Water Sorption and Solubility of Luting Agents Used Under Ceramic Laminates With Different Degrees of Translucency.

PURPOSE

The aim of this study was to evaluate the effect of low-thickness ceramic laminate translucency on water sorption and solubility in resin luting agents.

METHODS AND MATERIALS

Ceramic slides (15×0.7 mm) were generated using lithium disilicate (IPS e.max Press, Ivoclar-Vivadent, Schaan, Liechtenstein) that were A1 in color and had decreasing degrees of translucency (high, medium, and low). A slide of transparent glass of similar size was used as the control. Under each slide, 15 specimens (8×0.5 mm) of differing composite materials from the same manufacturer (3M ESPE Dental Products, St Paul, MN, USA) were prepared (n=5): light-cured resin cement (RelyX Veneer); dual-cured resin cement (RelyX ARC); and flowable composite (Z350XT Flow). To evaluate the loss or gain of mass, the specimens were dried until a constant mass was reached. Then, they were immersed in water for seven days and weighed immediately following removal from water.

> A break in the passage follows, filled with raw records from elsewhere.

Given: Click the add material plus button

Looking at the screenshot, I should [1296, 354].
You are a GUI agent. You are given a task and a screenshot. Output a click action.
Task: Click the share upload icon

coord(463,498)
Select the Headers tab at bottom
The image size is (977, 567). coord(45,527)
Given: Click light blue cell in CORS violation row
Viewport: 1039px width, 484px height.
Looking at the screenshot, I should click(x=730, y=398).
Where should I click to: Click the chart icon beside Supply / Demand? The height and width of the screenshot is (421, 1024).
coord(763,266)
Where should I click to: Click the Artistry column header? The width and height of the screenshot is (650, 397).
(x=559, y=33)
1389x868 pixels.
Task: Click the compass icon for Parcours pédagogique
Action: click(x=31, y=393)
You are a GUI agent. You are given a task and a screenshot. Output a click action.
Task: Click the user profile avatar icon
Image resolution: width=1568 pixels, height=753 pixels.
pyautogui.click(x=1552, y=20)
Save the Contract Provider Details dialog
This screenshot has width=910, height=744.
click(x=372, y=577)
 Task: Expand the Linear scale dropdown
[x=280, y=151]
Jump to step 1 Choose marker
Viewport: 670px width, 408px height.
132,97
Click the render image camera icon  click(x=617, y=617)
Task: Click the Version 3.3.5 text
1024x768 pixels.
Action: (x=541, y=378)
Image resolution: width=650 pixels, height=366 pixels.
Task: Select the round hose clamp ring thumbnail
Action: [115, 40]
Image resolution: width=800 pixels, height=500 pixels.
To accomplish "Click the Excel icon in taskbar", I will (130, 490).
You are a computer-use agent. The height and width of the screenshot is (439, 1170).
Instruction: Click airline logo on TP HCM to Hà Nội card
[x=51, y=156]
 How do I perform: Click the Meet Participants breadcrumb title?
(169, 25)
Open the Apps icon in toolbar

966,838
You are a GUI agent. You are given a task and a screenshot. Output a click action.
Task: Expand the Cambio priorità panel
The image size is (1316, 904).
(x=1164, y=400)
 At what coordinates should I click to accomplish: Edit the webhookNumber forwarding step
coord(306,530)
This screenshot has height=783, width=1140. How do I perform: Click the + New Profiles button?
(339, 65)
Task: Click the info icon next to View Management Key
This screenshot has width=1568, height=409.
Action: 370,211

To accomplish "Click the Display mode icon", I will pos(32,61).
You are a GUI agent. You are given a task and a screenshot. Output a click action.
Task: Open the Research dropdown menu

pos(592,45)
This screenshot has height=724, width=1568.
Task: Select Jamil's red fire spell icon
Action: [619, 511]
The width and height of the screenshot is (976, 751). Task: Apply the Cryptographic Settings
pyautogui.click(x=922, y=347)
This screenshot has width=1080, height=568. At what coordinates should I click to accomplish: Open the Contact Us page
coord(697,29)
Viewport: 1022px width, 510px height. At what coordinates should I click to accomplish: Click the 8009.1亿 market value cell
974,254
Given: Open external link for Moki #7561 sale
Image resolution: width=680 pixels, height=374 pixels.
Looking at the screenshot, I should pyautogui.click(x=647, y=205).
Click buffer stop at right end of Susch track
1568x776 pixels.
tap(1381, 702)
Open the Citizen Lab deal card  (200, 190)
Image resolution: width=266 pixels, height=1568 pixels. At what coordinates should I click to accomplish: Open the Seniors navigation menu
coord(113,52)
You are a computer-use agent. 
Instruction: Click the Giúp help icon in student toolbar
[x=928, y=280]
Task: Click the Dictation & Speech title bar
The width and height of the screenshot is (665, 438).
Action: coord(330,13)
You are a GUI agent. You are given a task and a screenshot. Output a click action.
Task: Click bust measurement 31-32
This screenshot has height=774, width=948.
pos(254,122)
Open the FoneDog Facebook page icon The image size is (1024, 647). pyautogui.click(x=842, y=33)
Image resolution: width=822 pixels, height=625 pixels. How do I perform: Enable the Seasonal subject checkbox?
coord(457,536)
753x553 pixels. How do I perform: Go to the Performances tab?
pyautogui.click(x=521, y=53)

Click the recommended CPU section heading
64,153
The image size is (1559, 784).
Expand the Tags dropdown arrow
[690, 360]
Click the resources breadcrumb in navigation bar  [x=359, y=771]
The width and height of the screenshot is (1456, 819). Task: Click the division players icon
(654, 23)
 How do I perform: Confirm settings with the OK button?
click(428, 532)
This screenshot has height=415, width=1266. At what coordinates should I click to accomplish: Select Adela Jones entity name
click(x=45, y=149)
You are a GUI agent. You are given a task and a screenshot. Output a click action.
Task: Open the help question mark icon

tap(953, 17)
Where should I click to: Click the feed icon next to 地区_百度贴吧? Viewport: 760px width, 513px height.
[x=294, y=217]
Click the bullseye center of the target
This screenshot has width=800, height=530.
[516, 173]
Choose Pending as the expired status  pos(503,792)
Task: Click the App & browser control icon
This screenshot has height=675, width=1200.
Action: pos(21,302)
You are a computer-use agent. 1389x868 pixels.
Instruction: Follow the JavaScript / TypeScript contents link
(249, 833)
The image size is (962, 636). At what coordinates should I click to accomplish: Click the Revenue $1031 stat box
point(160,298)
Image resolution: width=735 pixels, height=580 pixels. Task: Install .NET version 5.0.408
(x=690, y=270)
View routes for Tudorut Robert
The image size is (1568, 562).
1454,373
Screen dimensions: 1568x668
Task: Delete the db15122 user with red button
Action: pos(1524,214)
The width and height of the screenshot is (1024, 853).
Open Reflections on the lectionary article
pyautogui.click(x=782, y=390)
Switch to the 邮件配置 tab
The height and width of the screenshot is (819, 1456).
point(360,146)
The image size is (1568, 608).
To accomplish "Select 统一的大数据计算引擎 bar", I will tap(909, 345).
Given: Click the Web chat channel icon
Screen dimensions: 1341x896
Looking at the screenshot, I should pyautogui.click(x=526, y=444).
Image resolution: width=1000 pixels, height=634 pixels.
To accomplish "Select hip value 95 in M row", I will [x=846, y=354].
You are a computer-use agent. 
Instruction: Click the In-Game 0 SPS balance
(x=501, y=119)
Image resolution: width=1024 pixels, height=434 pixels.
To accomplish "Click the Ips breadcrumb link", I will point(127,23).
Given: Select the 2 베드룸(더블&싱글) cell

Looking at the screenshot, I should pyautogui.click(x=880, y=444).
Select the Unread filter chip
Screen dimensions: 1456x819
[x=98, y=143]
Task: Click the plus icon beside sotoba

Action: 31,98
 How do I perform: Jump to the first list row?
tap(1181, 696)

Subsequently, the specimens were dried again until a constant mass was obtained. The mass measurements were used to calculate the water sorption and solubility. Statistical analyses were carried out using a two-way analysis of variance and the Tukey test.

RESULTS

Under the high-translucency ceramic slides, all of the luting agents showed similar performance regarding water sorption; the flowable composite resin and the light-cured resin cement had the lowest solubility values. Under the medium- and low-translucency surfaces, the dual-cured resin cement and the flowable composite resin showed better performance with respect to water sorption and solubility.

CONCLUSIONS

In the case of high-translucency laminates, luting agents with different activation methods might be used. However, even in thin sections, decreasing the translucency of the laminate led to significant loss of light penetration, indicating a decreased likelihood of the physical activation of the resin cement.